My second task was to support spatial indexes. Spatial indexes can only be created on spatial data columns and contrary to other indexes, spatial indexes can only have a single column. Further spatial indexes can only be crated with MyISAM and specifying a prefix length is not allowed when creating the index. With this feature, now you can create spatial indexes on geometric columns easily by clicking on the button corresponding to the column in table structure page. 

I also improved the index edit page to suit spatial indexes. To prevent the users from wrongly specifying parameters and ending up with errors, some input boxes are hidden dynamically when 'Spatial' is selected as the index type. Both the above features have been pushed to my repository and you can play around with them on my demo server.

To the end of the week I was working on my next feature which involves a considerable amount of coding compared to the above two. I think this is not the post to write about the next feature. So I will preserve those details to my next weekly post. I am looking forward to deliver my next feature, 'Visualizing GIS data', ASAP as it will always be nice to see some graphics :)

Friday, May 13, 2011

Rigor Automation

When it come software engineering, rigor refers to keeping the code healthy. Code health can be measured in terms of number of parameters, freeness from bugs and vulnerabilities, adherence to coding standards, unit test coverage being few of them. Now, 'rigor automation' refers to the automation of the process of identifying the deviations from this healthy status.

Programmers' lives have been made easy (or one may say hard), with loads of tools that have been built to automate the rigor. Standalone tools as well as plugins to various IDEs, especially eclipse, are there for this cause.

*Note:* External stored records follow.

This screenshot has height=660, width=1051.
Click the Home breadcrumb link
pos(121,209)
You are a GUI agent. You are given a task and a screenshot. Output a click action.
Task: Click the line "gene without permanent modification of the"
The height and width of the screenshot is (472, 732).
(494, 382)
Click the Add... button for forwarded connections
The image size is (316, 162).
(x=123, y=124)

To measure the adherence to the coding style, eclipse plugin, CheckStyle is the most favorite choice. While PMD can also be used for this purpose, it can also be used to detect the potential bugs and vulnerabilities in the code. FindBugs is another great tool that finds bugs as its name suggests. Copy Paste Detector (CPD) does what it’s supposed to do, and it's quite important to find the copy-paste instances as most of the time they are indications of bad OOP design. So you better reconsider your class hierarchy if you have to copy and paste your code in number of places.

Cyclic dependencies between packages are also an indication of bad overall design. JDepend is there to save you by automatically analyzing the dependencies for each and every package to detect the cycles. It's also important to know the statistic about your code. The average, minimum and maximum length of you files, methods etc, the total LOC of you project, comment ratio provides invaluable insights to your code. Tools such as Metrics, SourceMonitor can be used to measure those metrics. Unit test is a must for healthy code and unit test coverage is the measure that provides the assurance in terms of robustness. Coverlicpse and Emma are two great tools that provide unit test coverage statistics.

While most of those listed above are for Java, a number of tools are there for other languages as well. What made me write this post is somewhat related to, me discovering another great tool. While I was looking for a tool that would help me adhere to PEAR coding standards which is used by phpMyAdmin, I found CodeSniffer. Since this post is getting elongated I will write a separate post about my experience with CodeSniffer.